Fifty years ago, Can’t Buy A Thrill introduced STEELY DAN’s impeccable brand of hipster logic – and the whip-smart songwriting partnership of Donald Fagen and Walter Becker. To celebrate, Uncut has assembled a cast of Dan aficionados – including DAVID CROSBY, ST VINCENT, PADDY McALOON, AIMEE MANN, BRUCE HORNSBY, JOAN WASSER and LLOYD COLE – to explore the band’s original run of unimpeachable studio albums. “They’re the American Beatles,” learns Graeme Thomson, in the latest issue of Uncut magazine – in UK shops from Thursday, Sept 15 and available to buy from our online store.
It is 50 years since the world heard the first bittersweet flowerings of one of music’s most innovative, ambitious and unique pairings. Donald Fagen and Walter Becker first met in 1967 as like-minded students at Bard College, a private liberal arts college in upstate New York. Naming their high-concept band after a steam-powered dildo from William Burroughs’ Naked Lunch, in 1971 they relocated from NYC to LA to work as staff songwriters at ABC and never looked back.
Assisted by producer Gary Katz, jettisoning original band members and performing live in favour of assembling a studio-orientated squad of the greatest session men and women money could buy, between 1972 and 1980 Steely Dan embarked upon one of the hottest – and coolest – creative streaks in music.
From the avant-boogie group aesthetic of Can’t Buy A Thrill, where David Palmer shared lead vocals, they evolved to the far-reaching vistas of Aja, rich with melody, crafted solos and layered musical movements. By Gaucho (1980), painstaking attention to sonic detail and increasingly hedonistic lifestyles inched Steely Dan towards the pursuit of an almost neurotic sonic perfectionism. Yet an unmistakable creative sensibility was evident from the start: consummate musicianship, killer grooves, rhythmic joy, memorable tunes, wry humour and stellar guests, topped off with Fagen’s cryptic, hyper-literate, reliably unreliable narration, doused in sardonic romanticism.
“They’re the American Beatles because they coined a musical genre that hadn’t existed before,” says Aimee Mann, one of the eclectic cast of admirers Uncut has invited to celebrate the band’s body of work. “Yes, it’s sort of a mixture of rock and jazz, but the way in which those two elements were combined was completely unique to them. To have the musical facility to put beautiful melodies on top of unlikely chord changes, with such well-written lyrics about really broken, sad subjects, and to create a whole new sound with a really idiosyncratic vocal – that’s the whole package! They invented a new thing.”
1. CAN’T BUY A THRILL
The work of a functioning touring band: post-boogie subversion and rhythmically audacious hits with three lead vocals by David Palmer
DAVID CROSBY: Steely Dan are my favourite band. They have been forever and still are. The first song I heard was “Reelin’ In The Years”. Nobody else was doing that. I could hear it right away. They wrote better, they sang better, they played better, they didn’t limit themselves. They did it first and they did it best.

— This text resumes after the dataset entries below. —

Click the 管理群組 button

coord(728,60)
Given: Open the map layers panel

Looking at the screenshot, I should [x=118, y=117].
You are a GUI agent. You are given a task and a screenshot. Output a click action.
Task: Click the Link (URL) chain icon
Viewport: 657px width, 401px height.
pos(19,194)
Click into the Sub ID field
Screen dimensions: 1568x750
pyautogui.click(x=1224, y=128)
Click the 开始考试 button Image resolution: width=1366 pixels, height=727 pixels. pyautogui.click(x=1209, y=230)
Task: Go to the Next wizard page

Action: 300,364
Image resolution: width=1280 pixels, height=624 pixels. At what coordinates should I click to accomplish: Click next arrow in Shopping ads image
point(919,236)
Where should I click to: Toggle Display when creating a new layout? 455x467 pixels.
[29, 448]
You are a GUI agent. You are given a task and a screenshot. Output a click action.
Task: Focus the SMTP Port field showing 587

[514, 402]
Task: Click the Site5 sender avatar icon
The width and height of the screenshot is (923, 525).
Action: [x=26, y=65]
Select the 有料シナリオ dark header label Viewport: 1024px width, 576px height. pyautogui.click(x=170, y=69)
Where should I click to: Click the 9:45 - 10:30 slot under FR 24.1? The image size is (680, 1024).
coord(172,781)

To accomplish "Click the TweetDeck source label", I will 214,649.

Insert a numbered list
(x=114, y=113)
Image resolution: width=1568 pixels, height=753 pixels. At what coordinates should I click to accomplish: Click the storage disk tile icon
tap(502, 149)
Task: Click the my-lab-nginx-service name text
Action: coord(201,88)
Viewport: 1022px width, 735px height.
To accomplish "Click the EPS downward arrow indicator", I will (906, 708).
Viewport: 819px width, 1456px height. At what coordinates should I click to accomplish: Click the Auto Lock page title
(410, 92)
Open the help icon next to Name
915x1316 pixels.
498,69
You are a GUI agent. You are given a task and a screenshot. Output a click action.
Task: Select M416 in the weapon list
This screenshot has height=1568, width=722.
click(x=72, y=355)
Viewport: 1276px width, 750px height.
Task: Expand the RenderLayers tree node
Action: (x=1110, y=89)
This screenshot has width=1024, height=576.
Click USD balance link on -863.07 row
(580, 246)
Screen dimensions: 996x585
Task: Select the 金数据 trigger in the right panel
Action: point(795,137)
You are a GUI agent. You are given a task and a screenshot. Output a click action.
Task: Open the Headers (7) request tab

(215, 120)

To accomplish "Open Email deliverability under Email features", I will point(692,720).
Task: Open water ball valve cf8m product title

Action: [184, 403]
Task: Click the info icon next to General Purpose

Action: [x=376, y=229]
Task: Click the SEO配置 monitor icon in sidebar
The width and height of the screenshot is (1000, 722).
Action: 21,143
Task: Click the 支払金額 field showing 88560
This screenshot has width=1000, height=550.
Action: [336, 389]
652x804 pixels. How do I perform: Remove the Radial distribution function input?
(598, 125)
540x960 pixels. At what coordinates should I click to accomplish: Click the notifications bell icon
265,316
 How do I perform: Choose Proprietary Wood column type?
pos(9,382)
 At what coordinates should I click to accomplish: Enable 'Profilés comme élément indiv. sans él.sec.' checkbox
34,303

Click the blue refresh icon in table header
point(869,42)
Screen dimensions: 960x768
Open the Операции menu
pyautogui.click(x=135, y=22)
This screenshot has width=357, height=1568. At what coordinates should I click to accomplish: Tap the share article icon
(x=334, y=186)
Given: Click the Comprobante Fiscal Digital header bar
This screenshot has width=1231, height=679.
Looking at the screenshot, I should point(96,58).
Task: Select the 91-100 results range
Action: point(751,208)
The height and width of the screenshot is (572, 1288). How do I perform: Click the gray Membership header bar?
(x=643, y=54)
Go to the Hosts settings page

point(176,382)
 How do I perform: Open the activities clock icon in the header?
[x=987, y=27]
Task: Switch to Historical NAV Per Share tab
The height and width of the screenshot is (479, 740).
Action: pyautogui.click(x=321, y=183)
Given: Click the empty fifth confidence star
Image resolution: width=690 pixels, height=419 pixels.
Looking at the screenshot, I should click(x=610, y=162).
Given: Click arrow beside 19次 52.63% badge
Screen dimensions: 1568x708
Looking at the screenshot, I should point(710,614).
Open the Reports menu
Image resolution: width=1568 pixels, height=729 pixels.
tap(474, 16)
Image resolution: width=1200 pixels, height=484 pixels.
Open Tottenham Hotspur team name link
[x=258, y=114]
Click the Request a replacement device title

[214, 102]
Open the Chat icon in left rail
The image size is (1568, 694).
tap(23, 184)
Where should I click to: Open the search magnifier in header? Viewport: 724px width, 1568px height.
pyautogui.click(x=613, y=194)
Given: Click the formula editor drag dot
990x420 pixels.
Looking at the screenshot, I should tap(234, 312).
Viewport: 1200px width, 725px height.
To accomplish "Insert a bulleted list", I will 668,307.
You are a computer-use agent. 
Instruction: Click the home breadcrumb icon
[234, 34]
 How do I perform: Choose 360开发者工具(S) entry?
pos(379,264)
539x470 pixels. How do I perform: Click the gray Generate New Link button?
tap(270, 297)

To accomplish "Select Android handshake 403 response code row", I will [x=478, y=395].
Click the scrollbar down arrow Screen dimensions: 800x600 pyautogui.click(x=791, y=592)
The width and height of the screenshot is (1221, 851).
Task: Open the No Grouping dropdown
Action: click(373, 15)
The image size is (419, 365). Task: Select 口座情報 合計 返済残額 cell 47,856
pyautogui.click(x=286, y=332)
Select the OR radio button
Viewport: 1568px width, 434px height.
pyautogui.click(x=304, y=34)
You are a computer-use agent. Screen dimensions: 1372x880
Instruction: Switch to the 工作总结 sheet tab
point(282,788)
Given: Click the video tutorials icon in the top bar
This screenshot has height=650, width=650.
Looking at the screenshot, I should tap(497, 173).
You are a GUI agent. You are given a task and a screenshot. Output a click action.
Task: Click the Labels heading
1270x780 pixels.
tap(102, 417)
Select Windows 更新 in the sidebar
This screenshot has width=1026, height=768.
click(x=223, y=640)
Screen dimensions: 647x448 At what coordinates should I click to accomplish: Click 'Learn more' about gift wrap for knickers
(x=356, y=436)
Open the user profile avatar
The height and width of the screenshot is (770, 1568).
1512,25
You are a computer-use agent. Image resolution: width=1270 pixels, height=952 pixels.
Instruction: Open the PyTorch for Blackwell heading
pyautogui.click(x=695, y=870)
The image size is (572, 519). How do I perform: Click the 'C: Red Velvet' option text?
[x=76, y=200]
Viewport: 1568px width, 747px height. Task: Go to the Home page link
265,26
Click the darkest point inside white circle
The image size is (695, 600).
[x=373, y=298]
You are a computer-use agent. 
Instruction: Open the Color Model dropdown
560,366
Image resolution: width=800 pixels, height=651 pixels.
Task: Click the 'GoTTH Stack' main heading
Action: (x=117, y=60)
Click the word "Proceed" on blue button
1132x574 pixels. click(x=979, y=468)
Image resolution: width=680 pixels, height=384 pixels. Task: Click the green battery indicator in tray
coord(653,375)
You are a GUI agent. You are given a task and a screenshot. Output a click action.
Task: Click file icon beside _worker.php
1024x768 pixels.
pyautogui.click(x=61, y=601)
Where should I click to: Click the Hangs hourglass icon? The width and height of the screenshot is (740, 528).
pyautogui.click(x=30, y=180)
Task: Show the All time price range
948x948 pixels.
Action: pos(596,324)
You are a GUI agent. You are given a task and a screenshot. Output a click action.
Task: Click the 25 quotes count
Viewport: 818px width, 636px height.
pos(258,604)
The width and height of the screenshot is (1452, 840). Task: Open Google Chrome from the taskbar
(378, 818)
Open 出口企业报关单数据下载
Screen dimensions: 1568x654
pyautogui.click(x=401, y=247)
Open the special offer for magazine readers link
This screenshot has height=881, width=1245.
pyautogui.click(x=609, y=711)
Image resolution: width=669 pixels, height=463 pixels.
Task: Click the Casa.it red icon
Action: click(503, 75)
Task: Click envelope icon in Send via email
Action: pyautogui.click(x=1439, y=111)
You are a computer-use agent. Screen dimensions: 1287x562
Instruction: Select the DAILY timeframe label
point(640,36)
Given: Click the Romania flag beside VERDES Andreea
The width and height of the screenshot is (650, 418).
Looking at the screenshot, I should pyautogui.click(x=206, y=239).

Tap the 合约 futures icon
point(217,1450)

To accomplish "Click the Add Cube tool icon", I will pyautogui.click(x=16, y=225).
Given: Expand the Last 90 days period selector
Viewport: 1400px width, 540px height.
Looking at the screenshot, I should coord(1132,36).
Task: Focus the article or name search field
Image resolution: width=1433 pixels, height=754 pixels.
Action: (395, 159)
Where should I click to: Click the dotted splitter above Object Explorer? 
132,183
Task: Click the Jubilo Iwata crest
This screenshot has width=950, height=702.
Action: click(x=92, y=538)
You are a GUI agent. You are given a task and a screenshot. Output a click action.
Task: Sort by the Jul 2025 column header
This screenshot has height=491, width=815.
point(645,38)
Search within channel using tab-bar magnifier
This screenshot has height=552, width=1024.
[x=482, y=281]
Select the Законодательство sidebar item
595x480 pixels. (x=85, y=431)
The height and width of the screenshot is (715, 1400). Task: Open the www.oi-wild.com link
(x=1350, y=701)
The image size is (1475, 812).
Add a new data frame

JOE JACKSON: “Do It Again” is the first track on the first album, and right away it’s Steely Dan. It’s quite unusual, this Latin groove and electric sitar on the solo. You think the vocal is going to come back in – but no, there’s another solo on the organ! It’s unique. The fact that it was a hit still amazes me.
ANNIE CLARK, ST VINCENT: This is [an album] I’d listen to on car trips. It’s so melodic, memorable and well written, but there’s also solos on every song. There’s such intense,
AIMEE MANN: “Brooklyn” is a huge favourite. I was supposed to support Steely Dan this year but there was some confusion, layers of management stuff, and it never happened. On Twitter I wrote that all is forgiven if Donald Fagen will tell me what “Brooklyn” is about. I got this email from him! He wrote a long story about when they were living in Brooklyn and first writing songs, and dreaming about getting a really great band, and what will that sound like? “Brooklyn” was about his downstairs neighbour; this loudmouthed, entitled guy. From a cynical viewpoint, they listed all these prizes they felt like this guy thought he was entitled to; what would it take to make this asshole happy? But on some level you can tell they’re also talking about themselves: “What are the riches and prizes that I maybe don’t feel entitled to, but would like to feel entitled to?” There’s this one chord change that goes to the minor that’s really heartbreaking. It sounds like a break in the mask. That’s what makes them so interesting: the damage that you can hear underneath the cynicism.